Yesterday was a good day after a stressed out week. The highlight of the day that altered my mood drastically was the computer hook-up. I could have unpacked a thousand more boxes and still been happy.

I have seen not less than three rainbows in the week I have been here! Very unusual for me. I can't get over how incredibly nice the people are here. Genuinely friendly and helpful. It seems they look you in the eye when they talk to you, they smile! I am not certain what I have been use to, but not this. Maybe I am just attune to niceness so far from home.

The new job is a booger and I may have to break my pseudo silence and write about my work. I knew it was going to be challenging and difficult and physical. I'm not sure if I like it or not. The good thing is it keeps my mind off the sorrow of leaving my family and the state I love to photograph.

I am in awe of the Amish riding their horse and buggies everywhere!
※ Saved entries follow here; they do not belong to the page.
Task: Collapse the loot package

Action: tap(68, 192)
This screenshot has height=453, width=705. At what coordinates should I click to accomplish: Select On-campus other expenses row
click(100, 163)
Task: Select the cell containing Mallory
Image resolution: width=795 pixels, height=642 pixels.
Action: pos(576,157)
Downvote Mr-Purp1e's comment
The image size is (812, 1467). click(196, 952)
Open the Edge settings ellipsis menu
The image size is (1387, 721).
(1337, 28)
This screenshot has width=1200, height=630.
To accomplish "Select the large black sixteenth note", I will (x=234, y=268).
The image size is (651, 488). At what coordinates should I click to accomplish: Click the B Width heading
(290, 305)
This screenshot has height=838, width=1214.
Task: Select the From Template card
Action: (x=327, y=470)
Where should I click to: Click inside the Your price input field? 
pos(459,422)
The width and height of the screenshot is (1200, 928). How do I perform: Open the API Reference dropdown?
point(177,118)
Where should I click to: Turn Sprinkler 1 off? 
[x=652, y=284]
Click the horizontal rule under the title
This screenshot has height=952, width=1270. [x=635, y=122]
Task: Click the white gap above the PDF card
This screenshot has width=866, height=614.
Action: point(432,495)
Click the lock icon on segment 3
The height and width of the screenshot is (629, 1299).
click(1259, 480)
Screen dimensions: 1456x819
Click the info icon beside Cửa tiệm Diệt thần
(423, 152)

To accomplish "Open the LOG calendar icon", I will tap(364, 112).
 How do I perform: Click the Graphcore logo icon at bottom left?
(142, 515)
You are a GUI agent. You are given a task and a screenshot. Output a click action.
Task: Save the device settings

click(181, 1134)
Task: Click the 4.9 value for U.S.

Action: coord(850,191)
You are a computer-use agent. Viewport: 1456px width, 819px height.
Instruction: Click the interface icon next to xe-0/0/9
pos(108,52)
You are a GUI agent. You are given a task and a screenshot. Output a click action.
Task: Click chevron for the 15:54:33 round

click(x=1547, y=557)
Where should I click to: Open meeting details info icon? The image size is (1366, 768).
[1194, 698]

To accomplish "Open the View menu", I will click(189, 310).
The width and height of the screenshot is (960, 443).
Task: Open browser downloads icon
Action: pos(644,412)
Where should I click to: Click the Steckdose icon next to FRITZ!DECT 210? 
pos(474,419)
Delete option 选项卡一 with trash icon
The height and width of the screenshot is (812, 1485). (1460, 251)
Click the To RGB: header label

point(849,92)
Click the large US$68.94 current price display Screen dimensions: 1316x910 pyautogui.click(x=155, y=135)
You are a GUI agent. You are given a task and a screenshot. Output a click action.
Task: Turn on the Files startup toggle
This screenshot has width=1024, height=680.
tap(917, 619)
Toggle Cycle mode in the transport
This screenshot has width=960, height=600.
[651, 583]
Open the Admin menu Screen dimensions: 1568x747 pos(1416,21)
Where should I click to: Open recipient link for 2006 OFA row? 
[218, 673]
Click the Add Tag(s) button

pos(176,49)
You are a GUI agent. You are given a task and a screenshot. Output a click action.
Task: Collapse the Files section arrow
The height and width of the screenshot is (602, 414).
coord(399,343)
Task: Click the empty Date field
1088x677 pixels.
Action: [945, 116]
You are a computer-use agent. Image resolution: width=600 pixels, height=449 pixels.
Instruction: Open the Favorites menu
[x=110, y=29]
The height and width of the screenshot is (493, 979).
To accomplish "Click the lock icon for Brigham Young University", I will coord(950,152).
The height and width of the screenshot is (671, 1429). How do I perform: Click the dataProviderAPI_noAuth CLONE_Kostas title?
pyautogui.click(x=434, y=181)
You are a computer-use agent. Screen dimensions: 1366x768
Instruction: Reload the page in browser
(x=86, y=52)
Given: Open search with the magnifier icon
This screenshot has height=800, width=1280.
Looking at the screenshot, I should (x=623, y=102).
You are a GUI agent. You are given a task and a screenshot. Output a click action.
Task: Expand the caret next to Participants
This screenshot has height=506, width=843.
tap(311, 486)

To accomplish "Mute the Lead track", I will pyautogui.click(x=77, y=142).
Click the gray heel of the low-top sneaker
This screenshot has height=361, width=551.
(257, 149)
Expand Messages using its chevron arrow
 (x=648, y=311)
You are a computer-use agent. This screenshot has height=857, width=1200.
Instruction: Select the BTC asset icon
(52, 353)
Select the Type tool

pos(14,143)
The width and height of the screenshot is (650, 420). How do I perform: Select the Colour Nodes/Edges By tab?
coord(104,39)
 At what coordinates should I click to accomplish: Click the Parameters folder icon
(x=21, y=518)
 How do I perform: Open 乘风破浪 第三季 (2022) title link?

We share the road with them. I have been waving at them on the main corridors, but they ignore me. Probably think I'm a tourist. The other day I was taking a mandatory detour through the countryside and slowed down when I came to a bridge ahead. Two buggies were crossing. The first with two men. I was so surprised when both smiled at me and waved! The second buggy carried one very young man who gave me the cool "motorcycle wave" while holding the reins ....and a smile.

Now I know, waving allowed only on less intense by-ways!

Welcome to Indiana!

Monday, June 13, 2005


The past weeks have been some of the toughest in my life. To leave the work place I had been a member of for over seven years was harder than I imagined. Unlike leaving family, I know I have to keep in touch. It is up to me. As I gathered everyone's emails and home addresses I realized not one of them asked for my new address. Like every other place I have left I realize it is up to me to keep it going. If I let go, its gone.

Sad but true.

During a very gloomy week, I had one ray of sunshine. I sashayed into the office on Thursday morning and my boss called to me from his office. "Guess who was in here yesterday?" Immediately I thought of the enraged Arab who threatened to kill me several years ago. Before I could come up with an incriminating answer he filled in the blank for me, "Brian!"

I couldn't have smiled wider. Then I became indignant, "What!! Why didn't he call me?"

Brian had left the clan in 2001. We kept in touch for several months but like a ding bat, I misplaced his cell phone number! Brian was on to bigger and better things in beautiful paradise-like areas only to be seen on very rare occasions. After that...nothing.

Brian is only several years older than my daughter and like a son to me. He was also my partner in crime for a long time until they (powers that be) decided to separate us.

For him to just drop in to the plant several days before I leave for good was a gift from God.

I called him on his cell and he was still in town and just getting ready to leave.

"Why didn't you call me last night!"

"Oh Mary, you know how I am when I start drinking beer!"

He had to go meet another friend at a donut shop and then he would call me.

He did. "I'm at that place." he said.

"Meadowthorpe Cafe?"

"Mary, that's scary"

"Being able to read your mind was always easy." I replied.

I love this kid and it was just wonderful to see him four years older and oh so much more mature. He has, as always, 100 things going on at once. Best of all, he has found a profession he loves and is very very good at.

It is so good to see "your children" find their path in life.